(Excerpt from a dataset)
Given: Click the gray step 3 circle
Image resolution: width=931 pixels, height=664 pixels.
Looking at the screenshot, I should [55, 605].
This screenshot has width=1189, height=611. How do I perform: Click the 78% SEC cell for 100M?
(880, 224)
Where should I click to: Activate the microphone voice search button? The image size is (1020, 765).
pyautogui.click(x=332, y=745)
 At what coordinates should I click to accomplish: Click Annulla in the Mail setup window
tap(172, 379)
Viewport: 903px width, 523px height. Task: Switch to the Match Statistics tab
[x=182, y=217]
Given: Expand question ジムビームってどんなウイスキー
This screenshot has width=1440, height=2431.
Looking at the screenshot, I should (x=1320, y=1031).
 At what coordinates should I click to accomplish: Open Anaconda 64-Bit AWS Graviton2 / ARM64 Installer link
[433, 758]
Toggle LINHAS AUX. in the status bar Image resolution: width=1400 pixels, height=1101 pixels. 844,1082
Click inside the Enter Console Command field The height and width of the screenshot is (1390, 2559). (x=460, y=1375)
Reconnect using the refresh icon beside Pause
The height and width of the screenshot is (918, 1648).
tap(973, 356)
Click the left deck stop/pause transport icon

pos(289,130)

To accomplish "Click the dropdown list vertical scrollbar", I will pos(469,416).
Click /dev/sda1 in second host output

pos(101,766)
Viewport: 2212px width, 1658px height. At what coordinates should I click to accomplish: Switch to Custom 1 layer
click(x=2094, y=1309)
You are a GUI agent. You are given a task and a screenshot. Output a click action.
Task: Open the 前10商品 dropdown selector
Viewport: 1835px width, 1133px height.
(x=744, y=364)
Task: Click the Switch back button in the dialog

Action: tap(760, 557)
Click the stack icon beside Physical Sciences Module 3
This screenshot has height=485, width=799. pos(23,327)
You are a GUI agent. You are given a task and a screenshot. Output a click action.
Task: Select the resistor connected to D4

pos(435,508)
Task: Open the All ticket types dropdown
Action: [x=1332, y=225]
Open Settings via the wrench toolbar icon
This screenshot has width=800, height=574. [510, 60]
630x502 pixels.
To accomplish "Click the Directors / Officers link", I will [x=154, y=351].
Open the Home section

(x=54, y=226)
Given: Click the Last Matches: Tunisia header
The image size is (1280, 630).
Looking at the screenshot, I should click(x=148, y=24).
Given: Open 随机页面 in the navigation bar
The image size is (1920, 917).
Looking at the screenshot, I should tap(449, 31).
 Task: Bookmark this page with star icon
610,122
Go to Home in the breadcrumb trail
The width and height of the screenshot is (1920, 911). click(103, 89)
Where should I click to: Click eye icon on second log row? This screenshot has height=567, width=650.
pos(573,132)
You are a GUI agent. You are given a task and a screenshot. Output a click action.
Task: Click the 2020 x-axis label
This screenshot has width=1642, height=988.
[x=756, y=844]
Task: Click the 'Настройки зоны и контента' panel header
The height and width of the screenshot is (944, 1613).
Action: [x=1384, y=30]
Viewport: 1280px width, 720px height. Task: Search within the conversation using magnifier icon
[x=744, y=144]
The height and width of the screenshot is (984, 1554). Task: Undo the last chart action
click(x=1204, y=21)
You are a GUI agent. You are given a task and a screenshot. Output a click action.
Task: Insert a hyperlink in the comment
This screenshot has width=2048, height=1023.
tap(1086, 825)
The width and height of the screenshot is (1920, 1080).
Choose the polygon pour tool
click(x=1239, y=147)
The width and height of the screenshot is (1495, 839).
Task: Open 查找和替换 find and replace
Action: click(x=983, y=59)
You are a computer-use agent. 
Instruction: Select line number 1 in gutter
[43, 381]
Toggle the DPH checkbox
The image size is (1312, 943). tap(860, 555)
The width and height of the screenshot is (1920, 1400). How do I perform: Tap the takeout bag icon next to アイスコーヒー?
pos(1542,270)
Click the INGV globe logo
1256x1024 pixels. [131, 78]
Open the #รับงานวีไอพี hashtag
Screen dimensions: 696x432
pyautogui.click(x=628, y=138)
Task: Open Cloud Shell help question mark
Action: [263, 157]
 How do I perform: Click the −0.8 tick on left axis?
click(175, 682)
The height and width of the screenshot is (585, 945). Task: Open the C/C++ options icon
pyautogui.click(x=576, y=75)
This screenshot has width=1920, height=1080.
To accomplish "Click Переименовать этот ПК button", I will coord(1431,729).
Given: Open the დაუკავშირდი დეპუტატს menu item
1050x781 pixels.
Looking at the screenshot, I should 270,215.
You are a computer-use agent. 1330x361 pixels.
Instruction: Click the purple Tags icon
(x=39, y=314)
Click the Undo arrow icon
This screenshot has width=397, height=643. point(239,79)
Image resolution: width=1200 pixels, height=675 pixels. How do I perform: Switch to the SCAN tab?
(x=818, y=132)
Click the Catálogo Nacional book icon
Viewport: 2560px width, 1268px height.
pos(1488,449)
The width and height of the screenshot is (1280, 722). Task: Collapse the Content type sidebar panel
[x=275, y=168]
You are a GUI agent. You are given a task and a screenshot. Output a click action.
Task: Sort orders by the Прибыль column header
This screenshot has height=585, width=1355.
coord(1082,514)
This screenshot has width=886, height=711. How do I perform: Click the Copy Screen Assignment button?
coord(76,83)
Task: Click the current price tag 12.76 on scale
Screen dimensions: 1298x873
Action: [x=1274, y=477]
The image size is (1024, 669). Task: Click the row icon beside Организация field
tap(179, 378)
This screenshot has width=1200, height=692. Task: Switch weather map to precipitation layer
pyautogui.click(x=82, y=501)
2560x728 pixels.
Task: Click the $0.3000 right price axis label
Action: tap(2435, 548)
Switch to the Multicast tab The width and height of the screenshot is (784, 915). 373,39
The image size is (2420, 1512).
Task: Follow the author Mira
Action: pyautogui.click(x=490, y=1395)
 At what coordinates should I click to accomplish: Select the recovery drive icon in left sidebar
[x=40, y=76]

→ Requirements: Copy the stretch of the records from the line containing "This screenshot has width=1200, height=692." through the end of the records, with each line reproduced unchanged.

→ Exercise solution:
This screenshot has width=1200, height=692. Task: Switch weather map to precipitation layer
pyautogui.click(x=82, y=501)
2560x728 pixels.
Task: Click the $0.3000 right price axis label
Action: tap(2435, 548)
Switch to the Multicast tab The width and height of the screenshot is (784, 915). 373,39
The image size is (2420, 1512).
Task: Follow the author Mira
Action: pyautogui.click(x=490, y=1395)
 At what coordinates should I click to accomplish: Select the recovery drive icon in left sidebar
[x=40, y=76]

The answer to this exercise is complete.